◆ **INSTRUCTIONS FOR THE TASK**: Exactly as written, reproduce the lines from the one that contains "Task: Open Ulazni računi breadcrumb link" through the end of the records.

◆ **RECORDS PROVIDED**:

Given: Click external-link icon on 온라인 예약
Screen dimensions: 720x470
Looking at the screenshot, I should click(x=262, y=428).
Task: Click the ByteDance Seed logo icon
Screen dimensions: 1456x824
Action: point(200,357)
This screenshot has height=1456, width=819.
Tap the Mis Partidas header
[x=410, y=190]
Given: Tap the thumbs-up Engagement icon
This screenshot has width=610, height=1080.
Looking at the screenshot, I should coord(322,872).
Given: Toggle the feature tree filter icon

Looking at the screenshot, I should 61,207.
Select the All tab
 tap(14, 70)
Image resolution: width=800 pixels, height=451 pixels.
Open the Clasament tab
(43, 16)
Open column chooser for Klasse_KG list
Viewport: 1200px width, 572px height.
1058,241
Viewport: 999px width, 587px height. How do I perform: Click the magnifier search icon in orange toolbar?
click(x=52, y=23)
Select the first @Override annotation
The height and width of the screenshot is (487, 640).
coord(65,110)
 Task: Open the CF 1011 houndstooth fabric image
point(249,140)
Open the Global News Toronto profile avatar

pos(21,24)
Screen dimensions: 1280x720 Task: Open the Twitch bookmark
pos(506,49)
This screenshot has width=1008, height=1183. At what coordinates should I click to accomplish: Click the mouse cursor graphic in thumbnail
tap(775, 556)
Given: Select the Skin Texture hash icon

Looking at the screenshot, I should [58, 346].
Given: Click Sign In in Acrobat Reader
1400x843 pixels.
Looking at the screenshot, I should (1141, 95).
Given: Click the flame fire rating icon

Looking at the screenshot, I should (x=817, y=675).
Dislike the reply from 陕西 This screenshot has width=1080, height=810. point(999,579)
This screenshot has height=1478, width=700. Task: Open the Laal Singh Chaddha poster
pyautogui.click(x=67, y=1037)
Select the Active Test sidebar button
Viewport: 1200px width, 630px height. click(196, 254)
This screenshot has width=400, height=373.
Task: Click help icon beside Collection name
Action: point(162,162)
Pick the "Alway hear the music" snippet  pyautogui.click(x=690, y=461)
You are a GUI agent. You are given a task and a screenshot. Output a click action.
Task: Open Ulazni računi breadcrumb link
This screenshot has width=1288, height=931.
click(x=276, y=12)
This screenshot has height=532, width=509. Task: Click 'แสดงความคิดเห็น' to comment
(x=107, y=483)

◆ **OUTPUT FOR THIS TASK**:
Task: Open Ulazni računi breadcrumb link
This screenshot has width=1288, height=931.
click(x=276, y=12)
This screenshot has height=532, width=509. Task: Click 'แสดงความคิดเห็น' to comment
(x=107, y=483)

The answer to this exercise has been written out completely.